COVID-19 Risk Stratification and Mortality Prediction in Hospitalized Indian Patients: Harnessing clinical data for public health benefits

Abstract

The variability of clinical course and prognosis of COVID-19 highlights the necessity of patient sub-group risk stratification based on clinical data. In this study, clinical data from a cohort of Indian COVID-19 hospitalized patients is used to develop risk stratification and mortality prediction models. We analyzed a set of 70 clinical parameters including physiological and hematological for developing machine learning models to identify biomarkers. We also compared the Indian and Wuhan cohort, and analyzed the role of steroids. A bootstrap averaged ensemble of Bayesian networks was also learned to construct an explainable model for discovering actionable influences on mortality and days to outcome. We discovered blood parameters, diabetes, co-morbidity and SpO2 levels as important risk stratification features, whereas mortality prediction is dependent only on blood parameters. XGboost and logistic regression model yielded the best performance on risk stratification and mortality prediction, respectively (AUC score 0.83, AUC score 0.92). Blood coagulation parameters (ferritin, D-Dimer and INR), immune and inflammation parameters IL6, LDH and Neutrophil (%) are common features for both risk and mortality prediction. Compared with Wuhan patients, Indian patients with extreme blood parameters indicated higher survival rate. Analyses of medications suggest that a higher proportion of survivors and mild patients who were administered steroids had extreme neutrophil and lymphocyte percentages. The ensemble averaged Bayesian network structure revealed serum ferritin to be the most important predictor for mortality and Vitamin D to influence severity independent of days to outcome. The findings are important for effective triage during strains on healthcare infrastructure.

Fig 1. Machine learning pipeline for the development of the risk stratification and mortality prediction.

Fig 2. Clinical sub-phenotypes and the co-morbidity feature diversity.

(A) Clinical sub-phenotype diversity of the COVID-19 patients.

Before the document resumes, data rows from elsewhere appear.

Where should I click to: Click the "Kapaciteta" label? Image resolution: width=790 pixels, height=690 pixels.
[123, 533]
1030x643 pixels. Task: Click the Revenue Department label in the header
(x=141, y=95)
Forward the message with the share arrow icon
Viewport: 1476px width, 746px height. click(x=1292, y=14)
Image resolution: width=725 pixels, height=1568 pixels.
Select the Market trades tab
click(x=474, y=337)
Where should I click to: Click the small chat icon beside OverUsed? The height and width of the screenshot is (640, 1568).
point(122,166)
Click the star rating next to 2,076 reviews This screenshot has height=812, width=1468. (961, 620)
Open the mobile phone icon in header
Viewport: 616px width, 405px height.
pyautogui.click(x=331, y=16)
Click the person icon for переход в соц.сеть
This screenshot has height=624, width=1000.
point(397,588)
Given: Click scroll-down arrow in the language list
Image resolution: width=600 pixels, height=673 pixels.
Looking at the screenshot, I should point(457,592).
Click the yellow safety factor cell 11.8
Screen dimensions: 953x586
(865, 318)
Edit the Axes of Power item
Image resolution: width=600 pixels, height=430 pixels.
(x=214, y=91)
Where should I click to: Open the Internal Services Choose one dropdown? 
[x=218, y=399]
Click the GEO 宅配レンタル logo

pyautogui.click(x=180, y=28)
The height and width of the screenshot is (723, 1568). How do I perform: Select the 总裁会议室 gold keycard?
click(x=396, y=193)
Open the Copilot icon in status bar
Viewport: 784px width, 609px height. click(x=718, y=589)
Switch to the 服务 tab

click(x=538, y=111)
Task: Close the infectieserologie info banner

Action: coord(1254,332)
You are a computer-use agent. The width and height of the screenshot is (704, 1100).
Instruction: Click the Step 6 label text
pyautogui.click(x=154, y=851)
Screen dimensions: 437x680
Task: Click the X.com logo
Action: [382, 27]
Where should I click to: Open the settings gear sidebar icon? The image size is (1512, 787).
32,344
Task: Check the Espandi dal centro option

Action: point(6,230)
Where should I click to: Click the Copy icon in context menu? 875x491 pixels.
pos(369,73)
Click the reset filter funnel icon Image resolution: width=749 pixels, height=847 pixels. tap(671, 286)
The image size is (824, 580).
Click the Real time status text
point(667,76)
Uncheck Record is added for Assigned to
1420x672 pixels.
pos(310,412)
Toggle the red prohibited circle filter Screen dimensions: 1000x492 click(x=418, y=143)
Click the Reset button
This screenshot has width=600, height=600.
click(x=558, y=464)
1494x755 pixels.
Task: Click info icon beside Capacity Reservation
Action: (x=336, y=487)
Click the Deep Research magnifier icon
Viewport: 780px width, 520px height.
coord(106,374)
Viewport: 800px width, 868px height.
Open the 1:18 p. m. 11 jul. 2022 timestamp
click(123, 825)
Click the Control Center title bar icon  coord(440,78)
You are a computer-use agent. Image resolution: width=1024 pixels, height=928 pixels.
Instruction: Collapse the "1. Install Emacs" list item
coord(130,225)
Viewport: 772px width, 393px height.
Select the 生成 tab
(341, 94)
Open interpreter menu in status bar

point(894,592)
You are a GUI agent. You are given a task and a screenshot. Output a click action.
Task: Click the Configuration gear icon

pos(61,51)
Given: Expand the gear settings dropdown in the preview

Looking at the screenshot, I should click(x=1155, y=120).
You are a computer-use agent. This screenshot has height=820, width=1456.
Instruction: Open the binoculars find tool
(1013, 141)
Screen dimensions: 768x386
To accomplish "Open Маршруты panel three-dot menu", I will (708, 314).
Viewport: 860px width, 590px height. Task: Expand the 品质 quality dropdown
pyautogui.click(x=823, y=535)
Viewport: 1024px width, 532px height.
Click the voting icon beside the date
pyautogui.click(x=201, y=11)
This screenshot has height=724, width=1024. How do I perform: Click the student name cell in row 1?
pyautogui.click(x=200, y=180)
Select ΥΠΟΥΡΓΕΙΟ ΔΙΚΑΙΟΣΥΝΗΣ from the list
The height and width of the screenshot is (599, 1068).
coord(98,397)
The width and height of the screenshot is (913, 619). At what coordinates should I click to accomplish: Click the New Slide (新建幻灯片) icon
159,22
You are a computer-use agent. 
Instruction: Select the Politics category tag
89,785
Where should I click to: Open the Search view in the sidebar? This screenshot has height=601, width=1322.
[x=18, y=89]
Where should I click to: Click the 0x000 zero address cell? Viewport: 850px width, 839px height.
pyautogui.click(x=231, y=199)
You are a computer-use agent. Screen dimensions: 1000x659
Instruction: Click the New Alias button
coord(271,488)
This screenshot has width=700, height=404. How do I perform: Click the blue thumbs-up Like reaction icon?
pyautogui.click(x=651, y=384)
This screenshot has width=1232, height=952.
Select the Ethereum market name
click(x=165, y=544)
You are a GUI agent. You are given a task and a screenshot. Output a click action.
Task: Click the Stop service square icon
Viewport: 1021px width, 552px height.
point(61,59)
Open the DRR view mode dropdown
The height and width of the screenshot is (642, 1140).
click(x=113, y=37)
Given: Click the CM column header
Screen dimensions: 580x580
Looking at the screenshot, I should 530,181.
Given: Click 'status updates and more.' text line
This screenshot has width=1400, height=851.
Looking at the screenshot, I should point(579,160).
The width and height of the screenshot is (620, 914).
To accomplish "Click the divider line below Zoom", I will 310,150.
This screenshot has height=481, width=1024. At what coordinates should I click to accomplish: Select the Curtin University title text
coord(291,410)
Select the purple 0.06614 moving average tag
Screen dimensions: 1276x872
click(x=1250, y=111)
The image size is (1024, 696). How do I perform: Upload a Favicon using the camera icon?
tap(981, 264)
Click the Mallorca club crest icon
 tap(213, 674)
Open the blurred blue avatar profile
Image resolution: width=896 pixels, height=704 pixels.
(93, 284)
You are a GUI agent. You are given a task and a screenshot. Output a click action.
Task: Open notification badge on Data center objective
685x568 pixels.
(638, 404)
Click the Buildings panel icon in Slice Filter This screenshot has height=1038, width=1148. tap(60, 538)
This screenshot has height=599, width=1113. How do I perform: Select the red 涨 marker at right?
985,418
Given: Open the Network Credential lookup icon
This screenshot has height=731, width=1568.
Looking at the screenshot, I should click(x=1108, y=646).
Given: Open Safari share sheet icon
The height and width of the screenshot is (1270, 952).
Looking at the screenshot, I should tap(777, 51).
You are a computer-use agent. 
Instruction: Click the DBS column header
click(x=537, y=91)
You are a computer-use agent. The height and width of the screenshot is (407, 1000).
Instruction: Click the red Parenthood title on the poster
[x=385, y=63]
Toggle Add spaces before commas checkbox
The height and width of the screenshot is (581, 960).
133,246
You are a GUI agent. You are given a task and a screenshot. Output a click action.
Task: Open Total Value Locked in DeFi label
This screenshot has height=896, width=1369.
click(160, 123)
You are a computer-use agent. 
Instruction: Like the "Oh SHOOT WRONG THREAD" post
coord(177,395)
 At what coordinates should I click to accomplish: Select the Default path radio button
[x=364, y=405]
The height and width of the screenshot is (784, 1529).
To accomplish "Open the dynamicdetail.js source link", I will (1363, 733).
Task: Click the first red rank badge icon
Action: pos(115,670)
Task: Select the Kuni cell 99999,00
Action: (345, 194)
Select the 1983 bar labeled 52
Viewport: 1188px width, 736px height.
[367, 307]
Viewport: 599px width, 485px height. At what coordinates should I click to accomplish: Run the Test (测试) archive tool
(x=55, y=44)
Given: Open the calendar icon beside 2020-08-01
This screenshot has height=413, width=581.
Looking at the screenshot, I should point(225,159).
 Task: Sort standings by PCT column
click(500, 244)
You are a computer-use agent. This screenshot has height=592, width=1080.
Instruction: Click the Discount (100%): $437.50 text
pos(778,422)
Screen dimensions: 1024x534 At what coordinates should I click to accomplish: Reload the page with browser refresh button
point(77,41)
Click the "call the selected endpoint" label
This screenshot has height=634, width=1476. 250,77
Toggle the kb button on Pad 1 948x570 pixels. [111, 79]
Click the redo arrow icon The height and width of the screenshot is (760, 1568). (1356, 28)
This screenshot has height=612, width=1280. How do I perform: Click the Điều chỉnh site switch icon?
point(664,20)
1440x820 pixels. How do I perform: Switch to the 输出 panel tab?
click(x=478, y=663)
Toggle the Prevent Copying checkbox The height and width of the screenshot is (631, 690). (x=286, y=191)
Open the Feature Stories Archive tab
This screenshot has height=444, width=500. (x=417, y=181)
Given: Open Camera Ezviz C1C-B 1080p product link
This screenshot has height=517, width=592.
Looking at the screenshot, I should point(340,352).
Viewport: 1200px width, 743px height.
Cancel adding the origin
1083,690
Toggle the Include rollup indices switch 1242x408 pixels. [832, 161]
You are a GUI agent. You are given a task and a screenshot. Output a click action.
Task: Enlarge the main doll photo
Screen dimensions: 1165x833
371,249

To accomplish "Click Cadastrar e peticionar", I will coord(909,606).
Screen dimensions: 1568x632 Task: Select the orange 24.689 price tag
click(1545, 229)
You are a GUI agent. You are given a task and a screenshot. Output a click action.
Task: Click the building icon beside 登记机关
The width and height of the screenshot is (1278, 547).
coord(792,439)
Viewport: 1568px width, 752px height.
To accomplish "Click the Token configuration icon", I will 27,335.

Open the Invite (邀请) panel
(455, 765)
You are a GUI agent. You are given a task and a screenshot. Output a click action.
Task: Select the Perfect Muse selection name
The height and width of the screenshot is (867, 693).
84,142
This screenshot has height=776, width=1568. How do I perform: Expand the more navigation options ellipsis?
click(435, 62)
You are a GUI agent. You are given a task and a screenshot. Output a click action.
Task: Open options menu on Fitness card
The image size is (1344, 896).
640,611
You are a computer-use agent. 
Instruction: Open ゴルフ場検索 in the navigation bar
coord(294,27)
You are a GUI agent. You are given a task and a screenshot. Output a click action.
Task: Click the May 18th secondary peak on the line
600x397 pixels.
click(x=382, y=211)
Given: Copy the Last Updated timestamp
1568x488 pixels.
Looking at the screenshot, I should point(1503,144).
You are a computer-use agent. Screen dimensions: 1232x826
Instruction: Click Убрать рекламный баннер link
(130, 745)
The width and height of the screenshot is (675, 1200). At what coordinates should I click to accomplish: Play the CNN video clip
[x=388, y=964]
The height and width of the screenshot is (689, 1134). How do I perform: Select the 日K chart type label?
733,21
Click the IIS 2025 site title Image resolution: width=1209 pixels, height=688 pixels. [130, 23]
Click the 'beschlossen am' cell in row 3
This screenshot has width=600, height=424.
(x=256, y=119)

The patients are grouped into Recovered and Dead. Each circle represents individual patients; the color of the circle indicates the severity of the patients whereas the size of the circle represents duration of hospital stay. The numbers on the circle represents the duration in ICU. (B) Presence of different co-morbid conditions in mild and severe patients. It represents a comparative view of the co-morbidities, patients with mild severity are represented by blue color, while ones with severe COVID-19 infection are represented by orange.

Fig 3

(A) Confusion matrix of neural net trained on Wuhan data and tested on Indian data. This was done by comparing actual and predicted mortality of patients in the dataset. (B) Comparison of the normalized histogram plots of important features useful for predicting mortality from Wuhan and Indian Cohorts. It shows the comparative distribution of clinical parameters between death and survival cases. (C) Pair-wise distances between distributions of important features across the Indian vs. Wuhan survived and dead classes. Distance values were calculated through Kolmogorov–Smirnov test.

Fig 4

(A) Comparison of F1 scores for various machine learning models that use patient vitals and lab test results. (B) Performance of the ML models with respect to number of days to outcome.

Fig 5. Distribution plots for lymphocyte (%) and neutrophil (%) in steroid administered and non-administered patients having mild and severe disease.

Fig 6. Explainable AI model to discover and quantify actionable factors.

A zoomed in portion (A) of the complete structure, (B) learned as directed acyclic graph revealed the key factors for Mortality and Days to outcome. Each node is a variable, and the edges represent direction of probabilistic influence learned from data. In the Indian dataset, model inference revealed that Serum Ferritin was the most important predictor of Mortality. Further, high levels of 25-hydroxy vitamin D delayed the Days to outcome independent of Severity Class, thus indicating a potential protective effect despite the outcome being primarily determined by severity. The explainable framework is proposed to be used for reasoning and decision-making in the Indian settings. Here we take two examples of outcomes of interest, i.e. mortality and days to mortality. The change in percentage probability of the outcome in a certain interval (e.g. high mortality or lower number of days to death) was inferred conditioned upon the learned associations in the network. S7 Table shows the inferences using the Exact Inference algorithm on the learned structure, which quantify the key influences.

Fig 7

Biomarker variations in different patient classes in due course of disease progression by (A) risk (B) mortality parameters. Showing consistent separation of biomarker levels in mortality prediction parameters and a decrease in separation of risk prediction parameters.

Fig 8. Model-based analysis of clinical data for risk stratification with potential clinical implementation.

Machine learning model-based analysis of clinical data variables to identify parameters for risk stratification, and development of dashboard for implementation of the model at the clinical site.